Archimedes is described as a mathematician, physicist, engineer, astronomer, and inventor. He was a Greek from Syracuse, on the east coast of the island of Sicily. While generally considered one of the greatest mathematicians who ever lived, he was better known in the ancient world as an inventor. Interestingly, some of his work was thought to be lost until the Archimedes Palimpsest (basically, the original work was “overwritten” by another work) was discovered and published in the early 20th century.

His achievements were numerous, and included work on deriving and proving geometrical theorems such as the area of a circle and an approximation of the value of pi, along with designing screw-pumps, pulley systems, and improving the accuracy and power of the catapult.

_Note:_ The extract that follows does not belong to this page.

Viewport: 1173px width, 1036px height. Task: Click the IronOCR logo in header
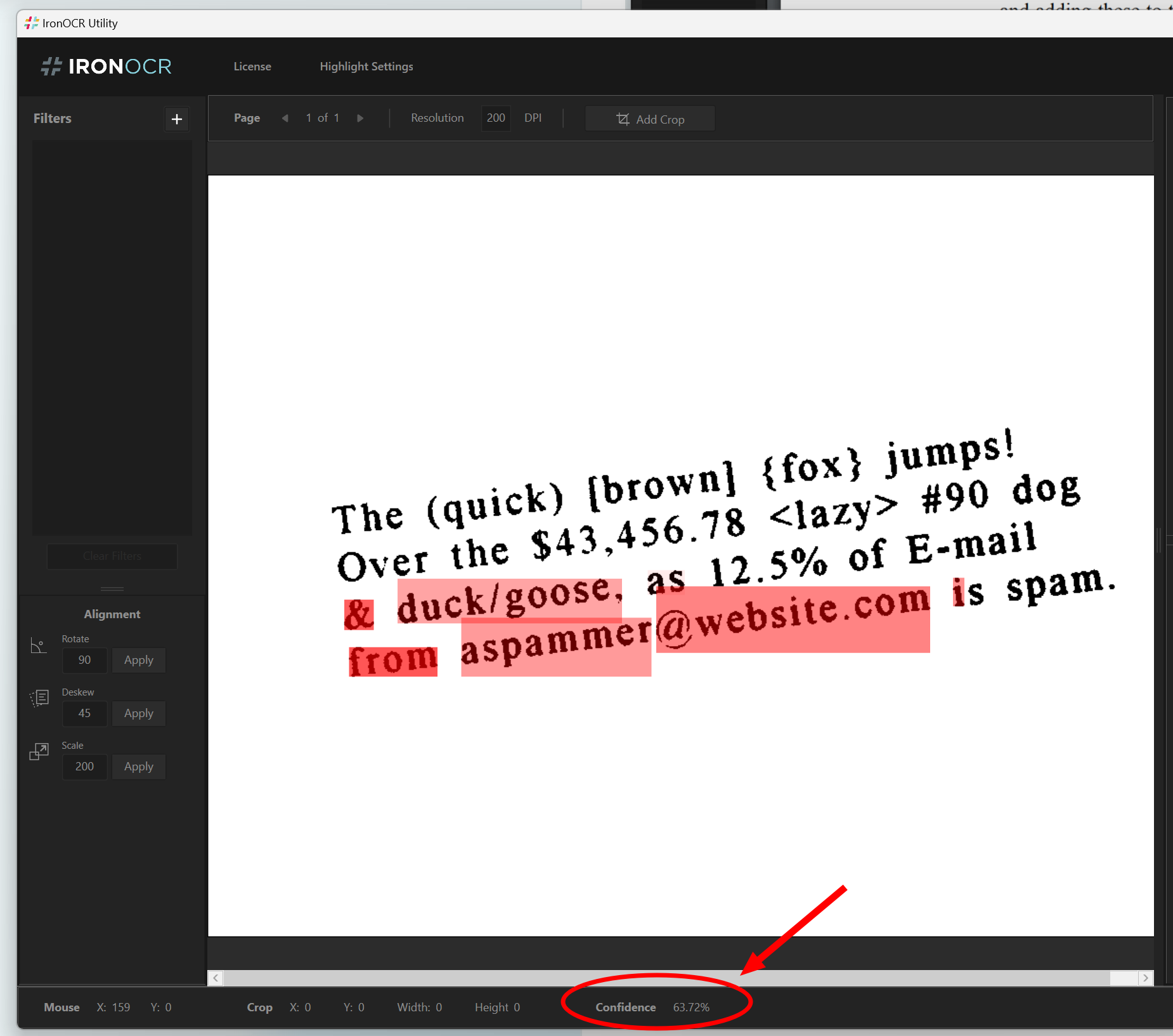point(107,67)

An interesting aspect of his work is that he appears to have anticipated two key concepts of modern calculus in his work: the concepts of the infinitely small and the method of exhaustion. Archimedes used these to compute the area inside a circle by approximating it using polygons with greater numbers of sides.

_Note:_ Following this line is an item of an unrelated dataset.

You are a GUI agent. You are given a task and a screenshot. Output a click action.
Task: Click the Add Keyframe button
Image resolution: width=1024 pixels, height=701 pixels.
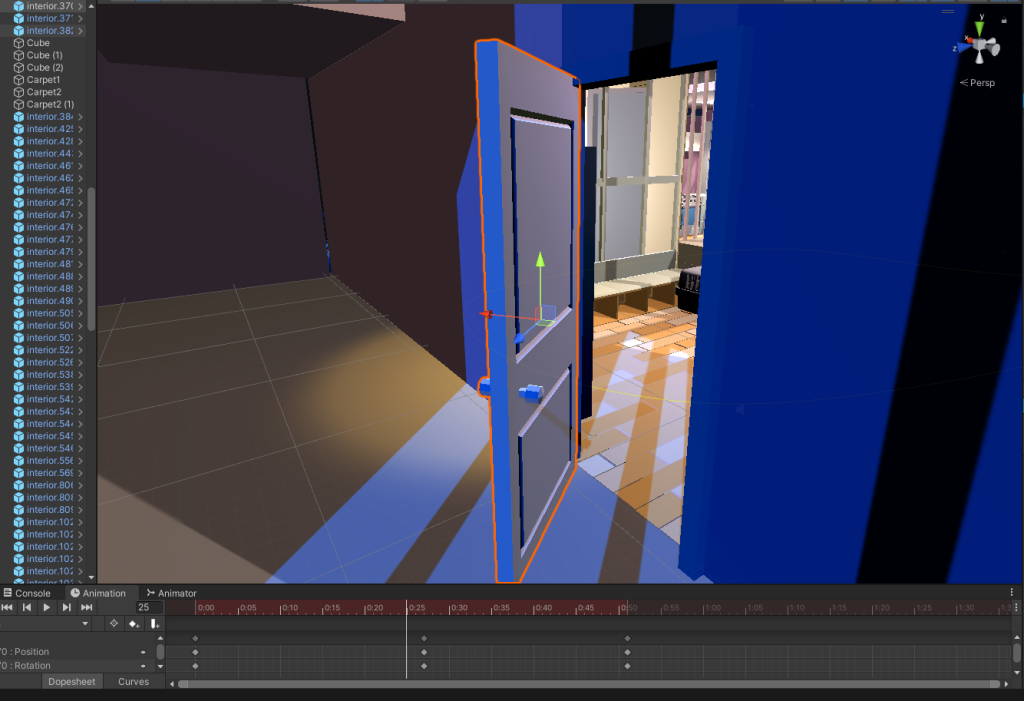(x=134, y=624)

Looking at this from a modern perspective, I think it’s hard to understand how radical and innovative these ideas were at that time, and it’s an interesting illustration of how we build on prior work. This process did not begin with the modern scientific method. Instead, the innovation of the modern scientific method was to make the process self-correcting, so that demonstrably correct ideas are kept, and disproven ideas are abandoned.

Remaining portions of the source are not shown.